Selected passage →
☆ ☆ ☆ ☆ ☆

[Date Prev][Date Next][Thread Prev][Thread Next][Date Index][Thread Index]

Re: [HTCondor-users] Jobs take ages to start



On 4/21/23 07:48, Gaetan Geffroy wrote:

Hi,

 

Some of my jobs stay in IDLE for a really long time compared to what I have configured.

On the submit node, I set NEGOTIATOR_INTERVAL to 5 seconds, expecting jobs to start extremely quickly after being submitted.

This is a local pool for test and training purposes, so I actually want the jobs to start and execute almost immediately.

 

When looking at the NegotiatorLog file, it looks like the negotiation cycles are happening as often as intended, yet most of my jobs stay in queue for 5 minutes.

Those are docker universe jobs. Condor_q -better-analyze tells me there are machines capable of running my jobs.

Even weirder, I tried to download one of my docker images as a TAR archive and load manually in Docker, and then the jobs using that image start immediately.

☆ ☆ ☆ ☆ ☆

Entries shown →
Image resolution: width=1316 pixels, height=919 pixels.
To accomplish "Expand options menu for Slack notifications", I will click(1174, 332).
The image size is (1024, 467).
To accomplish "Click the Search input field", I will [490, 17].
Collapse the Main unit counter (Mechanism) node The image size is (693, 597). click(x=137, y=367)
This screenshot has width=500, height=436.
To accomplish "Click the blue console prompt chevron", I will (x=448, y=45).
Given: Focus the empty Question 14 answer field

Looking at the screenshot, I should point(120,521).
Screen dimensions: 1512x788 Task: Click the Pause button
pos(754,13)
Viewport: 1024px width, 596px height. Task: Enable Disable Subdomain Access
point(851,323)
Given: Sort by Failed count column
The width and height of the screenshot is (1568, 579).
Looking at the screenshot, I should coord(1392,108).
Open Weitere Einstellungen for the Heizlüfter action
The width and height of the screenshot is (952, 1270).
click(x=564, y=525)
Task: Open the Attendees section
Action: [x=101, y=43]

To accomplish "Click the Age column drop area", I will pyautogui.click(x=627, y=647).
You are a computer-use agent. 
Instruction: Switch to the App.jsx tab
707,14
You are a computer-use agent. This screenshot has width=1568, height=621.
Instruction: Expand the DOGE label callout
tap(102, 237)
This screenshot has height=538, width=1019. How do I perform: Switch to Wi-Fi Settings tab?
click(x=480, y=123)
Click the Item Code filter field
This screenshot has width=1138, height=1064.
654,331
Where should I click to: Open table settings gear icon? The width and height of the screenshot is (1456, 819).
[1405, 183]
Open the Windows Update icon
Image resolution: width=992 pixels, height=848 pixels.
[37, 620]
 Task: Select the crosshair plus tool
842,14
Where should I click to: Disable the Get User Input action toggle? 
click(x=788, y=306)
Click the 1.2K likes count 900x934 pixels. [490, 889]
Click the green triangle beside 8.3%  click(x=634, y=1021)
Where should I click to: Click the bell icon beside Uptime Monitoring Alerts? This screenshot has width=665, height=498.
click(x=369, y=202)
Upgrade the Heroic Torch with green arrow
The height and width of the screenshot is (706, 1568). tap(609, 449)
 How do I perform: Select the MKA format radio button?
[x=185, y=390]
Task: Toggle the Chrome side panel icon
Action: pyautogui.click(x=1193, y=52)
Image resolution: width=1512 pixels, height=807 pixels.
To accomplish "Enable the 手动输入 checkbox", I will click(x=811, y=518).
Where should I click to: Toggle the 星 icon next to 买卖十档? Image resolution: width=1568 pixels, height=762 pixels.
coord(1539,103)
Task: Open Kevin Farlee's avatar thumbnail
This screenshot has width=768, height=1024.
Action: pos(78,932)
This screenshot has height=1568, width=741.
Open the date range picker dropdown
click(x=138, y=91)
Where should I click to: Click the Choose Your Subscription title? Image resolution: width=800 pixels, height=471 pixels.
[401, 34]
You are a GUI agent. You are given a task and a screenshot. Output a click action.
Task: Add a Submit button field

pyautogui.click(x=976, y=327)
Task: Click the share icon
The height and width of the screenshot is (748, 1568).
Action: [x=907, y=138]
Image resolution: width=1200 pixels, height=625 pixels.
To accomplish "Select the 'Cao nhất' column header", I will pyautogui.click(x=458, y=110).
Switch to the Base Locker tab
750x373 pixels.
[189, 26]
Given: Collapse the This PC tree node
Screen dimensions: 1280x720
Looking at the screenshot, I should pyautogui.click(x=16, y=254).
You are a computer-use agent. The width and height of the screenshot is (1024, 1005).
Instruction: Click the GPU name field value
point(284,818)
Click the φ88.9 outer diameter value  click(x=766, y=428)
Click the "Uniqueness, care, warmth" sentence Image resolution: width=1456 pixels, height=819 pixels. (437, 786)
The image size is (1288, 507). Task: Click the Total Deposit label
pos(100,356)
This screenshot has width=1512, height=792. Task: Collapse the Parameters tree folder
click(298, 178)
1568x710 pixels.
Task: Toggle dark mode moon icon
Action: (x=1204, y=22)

☆ ☆ ☆ ☆ ☆

Problem to solve →
List every action the poster says they took in the mailing-list post about HTCondor jobs that are slow to start.

Correct answer →
- Set NEGOTIATOR_INTERVAL to 5 seconds on the submit node.
- Looked at the NegotiatorLog file.
- Ran Condor_q -better-analyze.
- Downloaded one of the docker images as a TAR archive and loaded it manually in Docker.